═════ INFORMATION ═════
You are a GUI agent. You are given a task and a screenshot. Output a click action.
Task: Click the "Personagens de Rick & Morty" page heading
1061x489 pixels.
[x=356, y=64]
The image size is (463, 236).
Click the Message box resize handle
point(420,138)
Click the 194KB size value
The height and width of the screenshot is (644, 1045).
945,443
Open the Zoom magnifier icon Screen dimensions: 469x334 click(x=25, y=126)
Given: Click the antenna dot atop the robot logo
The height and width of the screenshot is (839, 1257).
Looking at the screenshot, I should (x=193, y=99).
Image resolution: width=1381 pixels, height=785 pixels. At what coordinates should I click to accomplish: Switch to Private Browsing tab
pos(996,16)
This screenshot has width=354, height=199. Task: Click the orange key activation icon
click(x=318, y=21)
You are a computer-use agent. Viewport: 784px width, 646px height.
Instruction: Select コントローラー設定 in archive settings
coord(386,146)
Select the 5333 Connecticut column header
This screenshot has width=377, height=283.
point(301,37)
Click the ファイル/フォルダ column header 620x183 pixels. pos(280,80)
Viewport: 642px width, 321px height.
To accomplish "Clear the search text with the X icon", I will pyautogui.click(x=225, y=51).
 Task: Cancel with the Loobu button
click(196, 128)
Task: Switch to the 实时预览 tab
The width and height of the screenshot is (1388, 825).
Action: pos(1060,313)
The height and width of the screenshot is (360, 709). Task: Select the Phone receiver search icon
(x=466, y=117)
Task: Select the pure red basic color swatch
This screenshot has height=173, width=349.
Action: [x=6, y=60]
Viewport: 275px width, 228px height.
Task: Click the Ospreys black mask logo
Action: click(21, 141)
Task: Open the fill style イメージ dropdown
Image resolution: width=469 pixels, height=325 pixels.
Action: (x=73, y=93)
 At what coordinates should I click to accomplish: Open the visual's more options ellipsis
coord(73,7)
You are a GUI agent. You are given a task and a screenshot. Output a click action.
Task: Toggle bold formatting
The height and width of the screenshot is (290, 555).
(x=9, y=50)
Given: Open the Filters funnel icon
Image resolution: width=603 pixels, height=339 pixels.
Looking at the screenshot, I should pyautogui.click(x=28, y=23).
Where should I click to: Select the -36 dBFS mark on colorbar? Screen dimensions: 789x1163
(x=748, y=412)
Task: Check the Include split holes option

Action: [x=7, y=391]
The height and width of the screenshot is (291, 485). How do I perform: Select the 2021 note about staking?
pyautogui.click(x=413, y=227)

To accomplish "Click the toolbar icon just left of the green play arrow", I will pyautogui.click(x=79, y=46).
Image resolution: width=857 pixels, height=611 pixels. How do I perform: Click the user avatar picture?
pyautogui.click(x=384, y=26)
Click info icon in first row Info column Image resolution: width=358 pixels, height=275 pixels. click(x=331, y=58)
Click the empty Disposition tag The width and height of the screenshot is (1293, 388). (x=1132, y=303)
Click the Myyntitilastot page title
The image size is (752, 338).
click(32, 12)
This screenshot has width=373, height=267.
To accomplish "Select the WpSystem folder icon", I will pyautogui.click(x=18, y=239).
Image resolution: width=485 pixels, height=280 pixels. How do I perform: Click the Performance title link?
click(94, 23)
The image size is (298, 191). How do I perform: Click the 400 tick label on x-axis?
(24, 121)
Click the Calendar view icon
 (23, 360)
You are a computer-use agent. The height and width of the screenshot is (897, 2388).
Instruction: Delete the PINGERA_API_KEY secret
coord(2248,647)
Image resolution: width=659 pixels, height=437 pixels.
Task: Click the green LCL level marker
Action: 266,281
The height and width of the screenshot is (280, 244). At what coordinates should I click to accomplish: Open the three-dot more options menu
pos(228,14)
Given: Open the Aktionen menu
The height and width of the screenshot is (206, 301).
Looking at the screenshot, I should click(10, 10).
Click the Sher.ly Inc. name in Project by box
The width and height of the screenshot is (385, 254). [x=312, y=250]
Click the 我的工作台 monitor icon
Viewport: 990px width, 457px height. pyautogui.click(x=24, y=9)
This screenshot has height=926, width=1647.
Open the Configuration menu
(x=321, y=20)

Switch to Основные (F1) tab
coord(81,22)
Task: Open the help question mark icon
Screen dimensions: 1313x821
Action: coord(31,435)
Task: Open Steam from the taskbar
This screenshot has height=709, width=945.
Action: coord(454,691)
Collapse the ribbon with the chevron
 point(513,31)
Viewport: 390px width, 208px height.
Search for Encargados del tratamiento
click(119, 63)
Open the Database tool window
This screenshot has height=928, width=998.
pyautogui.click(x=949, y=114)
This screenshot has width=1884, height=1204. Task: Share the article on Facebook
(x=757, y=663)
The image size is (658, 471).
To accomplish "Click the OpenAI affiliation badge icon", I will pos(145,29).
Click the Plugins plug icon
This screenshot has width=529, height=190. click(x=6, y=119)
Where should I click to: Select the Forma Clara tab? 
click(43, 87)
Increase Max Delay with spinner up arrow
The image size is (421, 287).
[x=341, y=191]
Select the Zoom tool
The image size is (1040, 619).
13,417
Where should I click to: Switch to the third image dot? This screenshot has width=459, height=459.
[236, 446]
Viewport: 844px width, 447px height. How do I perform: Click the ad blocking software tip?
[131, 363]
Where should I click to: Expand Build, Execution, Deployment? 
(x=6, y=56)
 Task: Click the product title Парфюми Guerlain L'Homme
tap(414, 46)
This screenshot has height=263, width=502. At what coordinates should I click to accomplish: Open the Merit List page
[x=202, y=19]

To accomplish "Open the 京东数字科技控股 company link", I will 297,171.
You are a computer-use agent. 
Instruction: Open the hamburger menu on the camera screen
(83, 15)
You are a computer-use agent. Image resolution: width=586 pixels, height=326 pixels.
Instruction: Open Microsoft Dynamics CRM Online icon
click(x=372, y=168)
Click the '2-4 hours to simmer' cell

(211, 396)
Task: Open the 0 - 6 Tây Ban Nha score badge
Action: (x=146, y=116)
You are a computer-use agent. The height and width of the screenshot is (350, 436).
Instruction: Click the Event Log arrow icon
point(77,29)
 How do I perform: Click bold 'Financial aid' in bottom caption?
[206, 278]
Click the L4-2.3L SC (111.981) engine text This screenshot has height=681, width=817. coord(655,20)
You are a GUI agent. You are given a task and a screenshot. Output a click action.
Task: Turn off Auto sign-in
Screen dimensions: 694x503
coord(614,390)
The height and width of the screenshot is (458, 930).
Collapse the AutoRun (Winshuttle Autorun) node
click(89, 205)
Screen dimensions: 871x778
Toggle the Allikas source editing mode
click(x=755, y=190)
═════
- [YOUR INSTRUCTIONS]
Each line of the data is to be transcribed exactly, with nothing left out.

- [ANSWER BOX]
You are a GUI agent. You are given a task and a screenshot. Output a click action.
Task: Click the "Personagens de Rick & Morty" page heading
1061x489 pixels.
[x=356, y=64]
The image size is (463, 236).
Click the Message box resize handle
point(420,138)
Click the 194KB size value
The height and width of the screenshot is (644, 1045).
945,443
Open the Zoom magnifier icon Screen dimensions: 469x334 click(x=25, y=126)
Given: Click the antenna dot atop the robot logo
The height and width of the screenshot is (839, 1257).
Looking at the screenshot, I should (x=193, y=99).
Image resolution: width=1381 pixels, height=785 pixels. At what coordinates should I click to accomplish: Switch to Private Browsing tab
pos(996,16)
This screenshot has width=354, height=199. Task: Click the orange key activation icon
click(x=318, y=21)
You are a computer-use agent. Viewport: 784px width, 646px height.
Instruction: Select コントローラー設定 in archive settings
coord(386,146)
Select the 5333 Connecticut column header
This screenshot has width=377, height=283.
point(301,37)
Click the ファイル/フォルダ column header 620x183 pixels. pos(280,80)
Viewport: 642px width, 321px height.
To accomplish "Clear the search text with the X icon", I will pyautogui.click(x=225, y=51).
 Task: Cancel with the Loobu button
click(196, 128)
Task: Switch to the 实时预览 tab
The width and height of the screenshot is (1388, 825).
Action: pos(1060,313)
The height and width of the screenshot is (360, 709). Task: Select the Phone receiver search icon
(x=466, y=117)
Task: Select the pure red basic color swatch
This screenshot has height=173, width=349.
Action: [x=6, y=60]
Viewport: 275px width, 228px height.
Task: Click the Ospreys black mask logo
Action: click(21, 141)
Task: Open the fill style イメージ dropdown
Image resolution: width=469 pixels, height=325 pixels.
Action: (x=73, y=93)
 At what coordinates should I click to accomplish: Open the visual's more options ellipsis
coord(73,7)
You are a GUI agent. You are given a task and a screenshot. Output a click action.
Task: Toggle bold formatting
The height and width of the screenshot is (290, 555).
(x=9, y=50)
Given: Open the Filters funnel icon
Image resolution: width=603 pixels, height=339 pixels.
Looking at the screenshot, I should pyautogui.click(x=28, y=23).
Where should I click to: Select the -36 dBFS mark on colorbar? Screen dimensions: 789x1163
(x=748, y=412)
Task: Check the Include split holes option

Action: [x=7, y=391]
The height and width of the screenshot is (291, 485). How do I perform: Select the 2021 note about staking?
pyautogui.click(x=413, y=227)

To accomplish "Click the toolbar icon just left of the green play arrow", I will pyautogui.click(x=79, y=46).
Image resolution: width=857 pixels, height=611 pixels. How do I perform: Click the user avatar picture?
pyautogui.click(x=384, y=26)
Click info icon in first row Info column Image resolution: width=358 pixels, height=275 pixels. click(x=331, y=58)
Click the empty Disposition tag The width and height of the screenshot is (1293, 388). (x=1132, y=303)
Click the Myyntitilastot page title
The image size is (752, 338).
click(32, 12)
This screenshot has width=373, height=267.
To accomplish "Select the WpSystem folder icon", I will pyautogui.click(x=18, y=239).
Image resolution: width=485 pixels, height=280 pixels. How do I perform: Click the Performance title link?
click(94, 23)
The image size is (298, 191). How do I perform: Click the 400 tick label on x-axis?
(24, 121)
Click the Calendar view icon
 (23, 360)
You are a computer-use agent. The height and width of the screenshot is (897, 2388).
Instruction: Delete the PINGERA_API_KEY secret
coord(2248,647)
Image resolution: width=659 pixels, height=437 pixels.
Task: Click the green LCL level marker
Action: 266,281
The height and width of the screenshot is (280, 244). At what coordinates should I click to accomplish: Open the three-dot more options menu
pos(228,14)
Given: Open the Aktionen menu
The height and width of the screenshot is (206, 301).
Looking at the screenshot, I should click(10, 10).
Click the Sher.ly Inc. name in Project by box
The width and height of the screenshot is (385, 254). [x=312, y=250]
Click the 我的工作台 monitor icon
Viewport: 990px width, 457px height. pyautogui.click(x=24, y=9)
This screenshot has height=926, width=1647.
Open the Configuration menu
(x=321, y=20)

Switch to Основные (F1) tab
coord(81,22)
Task: Open the help question mark icon
Screen dimensions: 1313x821
Action: coord(31,435)
Task: Open Steam from the taskbar
This screenshot has height=709, width=945.
Action: coord(454,691)
Collapse the ribbon with the chevron
 point(513,31)
Viewport: 390px width, 208px height.
Search for Encargados del tratamiento
click(119, 63)
Open the Database tool window
This screenshot has height=928, width=998.
pyautogui.click(x=949, y=114)
This screenshot has width=1884, height=1204. Task: Share the article on Facebook
(x=757, y=663)
The image size is (658, 471).
To accomplish "Click the OpenAI affiliation badge icon", I will pos(145,29).
Click the Plugins plug icon
This screenshot has width=529, height=190. click(x=6, y=119)
Where should I click to: Select the Forma Clara tab? 
click(43, 87)
Increase Max Delay with spinner up arrow
The image size is (421, 287).
[x=341, y=191]
Select the Zoom tool
The image size is (1040, 619).
13,417
Where should I click to: Switch to the third image dot? This screenshot has width=459, height=459.
[236, 446]
Viewport: 844px width, 447px height. How do I perform: Click the ad blocking software tip?
[131, 363]
Where should I click to: Expand Build, Execution, Deployment? 
(x=6, y=56)
 Task: Click the product title Парфюми Guerlain L'Homme
tap(414, 46)
This screenshot has height=263, width=502. At what coordinates should I click to accomplish: Open the Merit List page
[x=202, y=19]

To accomplish "Open the 京东数字科技控股 company link", I will 297,171.
You are a computer-use agent. 
Instruction: Open the hamburger menu on the camera screen
(83, 15)
You are a computer-use agent. Image resolution: width=586 pixels, height=326 pixels.
Instruction: Open Microsoft Dynamics CRM Online icon
click(x=372, y=168)
Click the '2-4 hours to simmer' cell

(211, 396)
Task: Open the 0 - 6 Tây Ban Nha score badge
Action: (x=146, y=116)
You are a computer-use agent. The height and width of the screenshot is (350, 436).
Instruction: Click the Event Log arrow icon
point(77,29)
 How do I perform: Click bold 'Financial aid' in bottom caption?
[206, 278]
Click the L4-2.3L SC (111.981) engine text This screenshot has height=681, width=817. coord(655,20)
You are a GUI agent. You are given a task and a screenshot. Output a click action.
Task: Turn off Auto sign-in
Screen dimensions: 694x503
coord(614,390)
The height and width of the screenshot is (458, 930).
Collapse the AutoRun (Winshuttle Autorun) node
click(89, 205)
Screen dimensions: 871x778
Toggle the Allikas source editing mode
click(x=755, y=190)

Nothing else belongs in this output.